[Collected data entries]
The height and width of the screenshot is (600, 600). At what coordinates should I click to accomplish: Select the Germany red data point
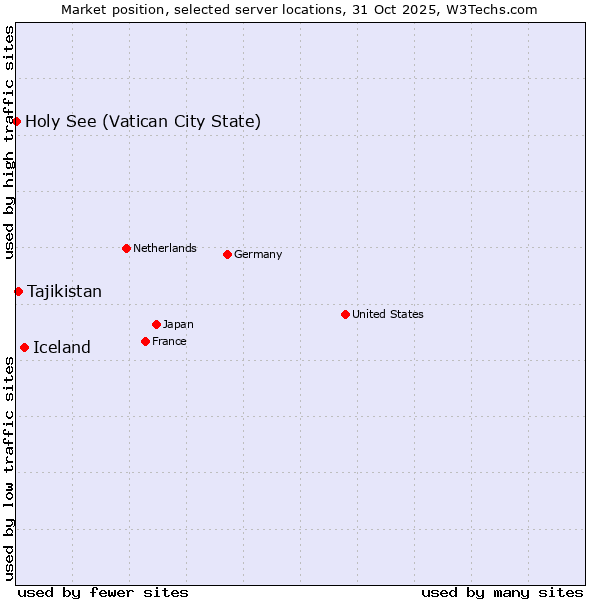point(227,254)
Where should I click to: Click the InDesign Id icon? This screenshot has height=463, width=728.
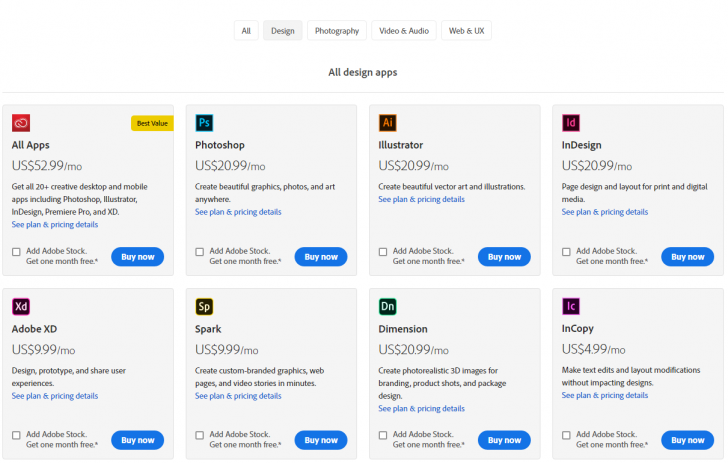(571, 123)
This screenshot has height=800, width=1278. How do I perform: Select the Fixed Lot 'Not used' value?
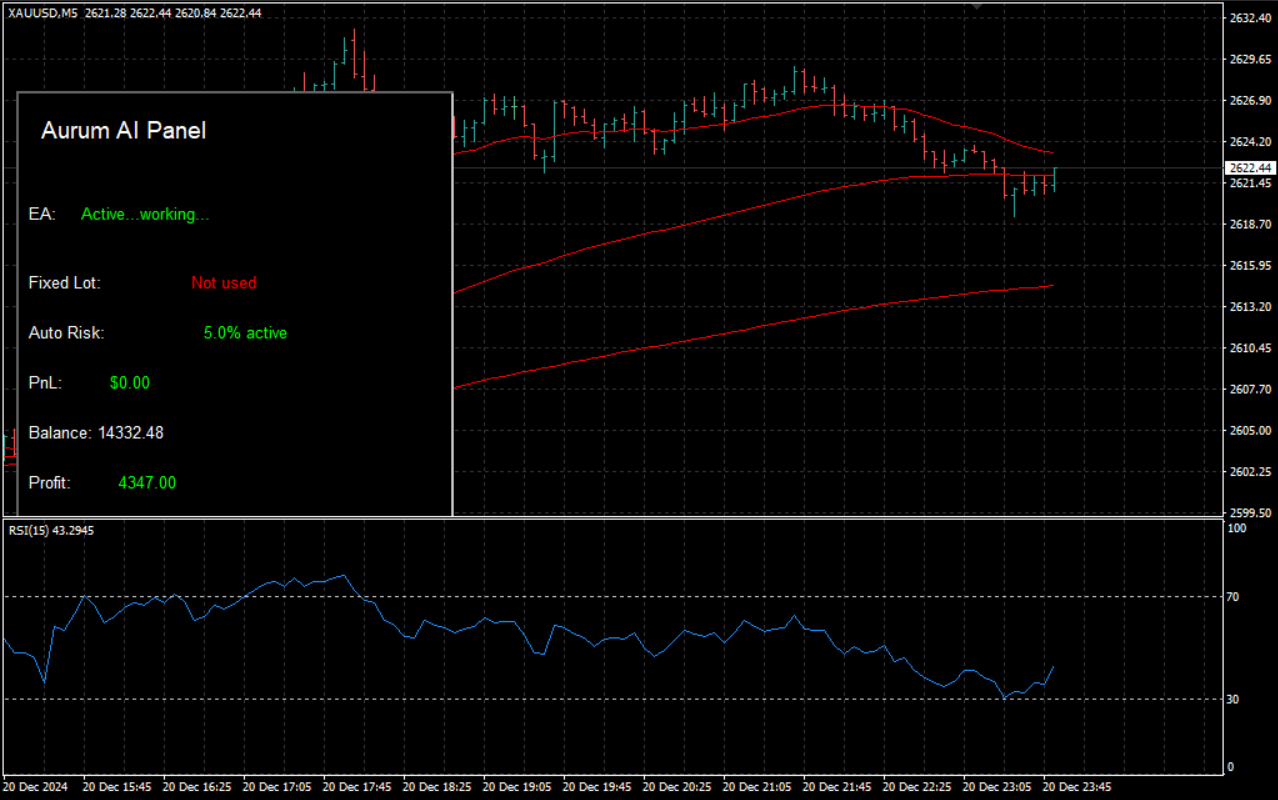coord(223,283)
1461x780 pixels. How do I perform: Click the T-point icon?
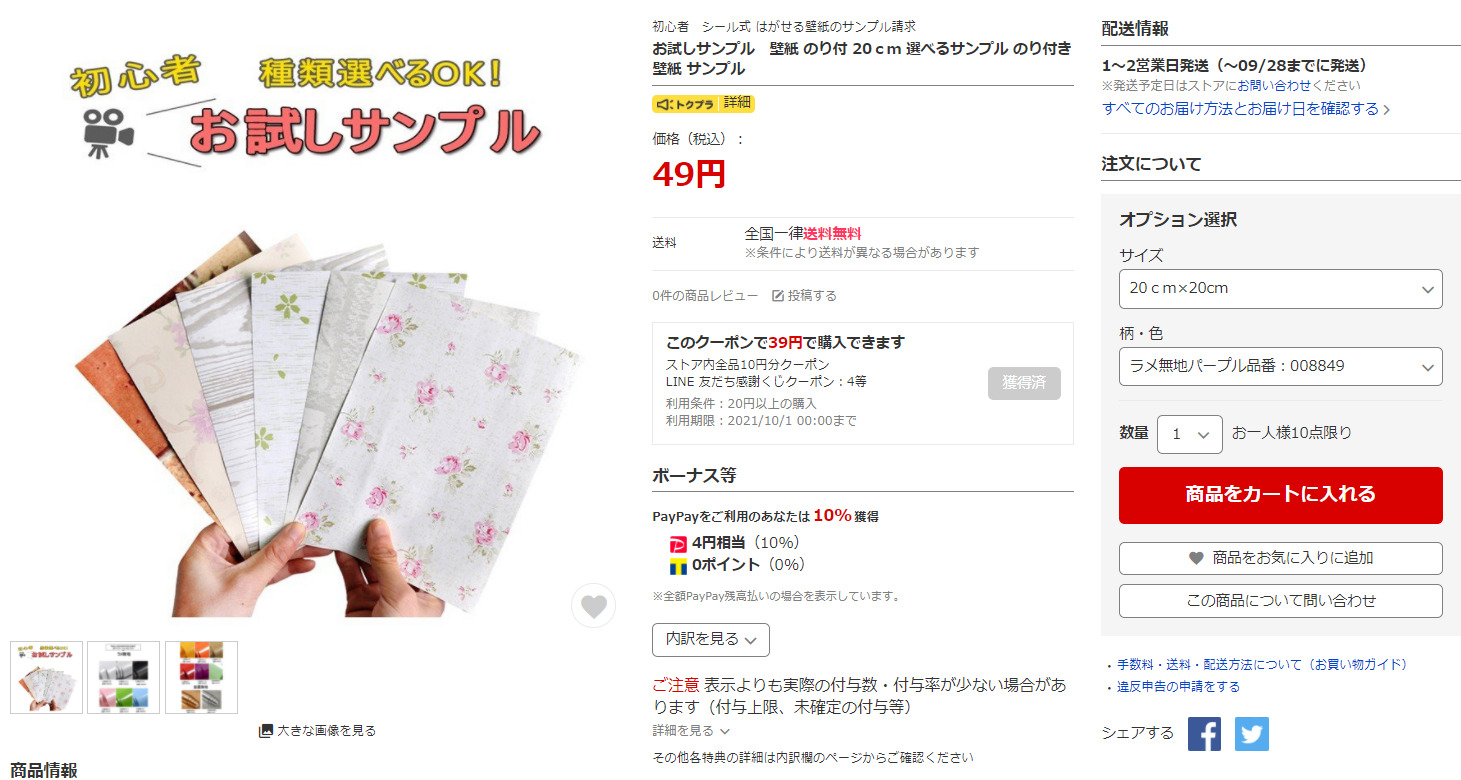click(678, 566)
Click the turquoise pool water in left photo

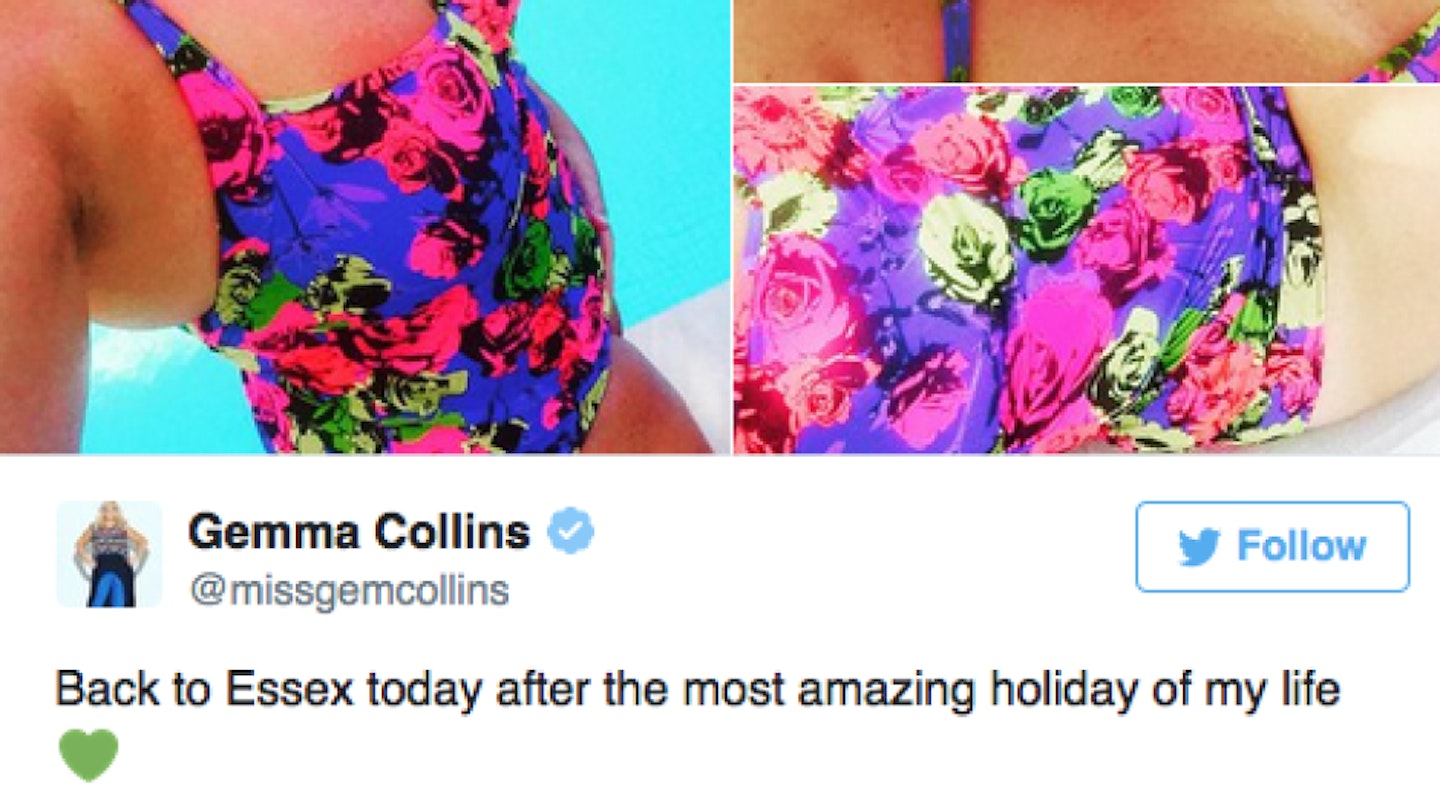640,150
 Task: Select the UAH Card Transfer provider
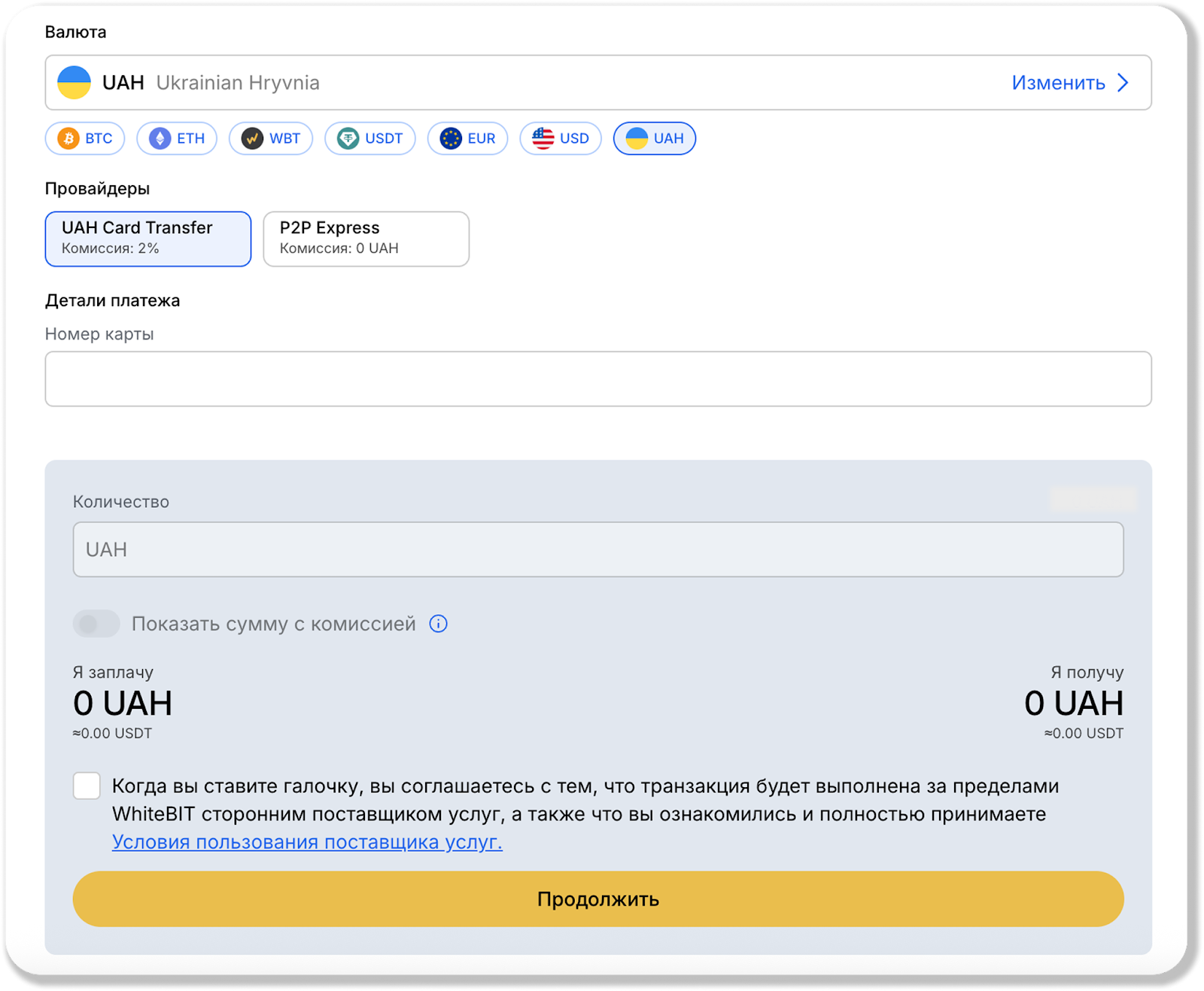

WHAT THE EXERCISE ASKS
Restate all of the data word for word and include no pictures.

YOUR RESPONSE
The height and width of the screenshot is (600, 600). At what coordinates should I click to accomplish: Select the Germany red data point
point(227,254)
Where should I click to: Click the InDesign Id icon? This screenshot has height=463, width=728.
(571, 123)
This screenshot has height=800, width=1278. How do I perform: Select the Fixed Lot 'Not used' value?
coord(223,283)
1461x780 pixels. How do I perform: Click the T-point icon?
click(678, 566)
Click the turquoise pool water in left photo

640,150
 Task: Select the UAH Card Transfer provider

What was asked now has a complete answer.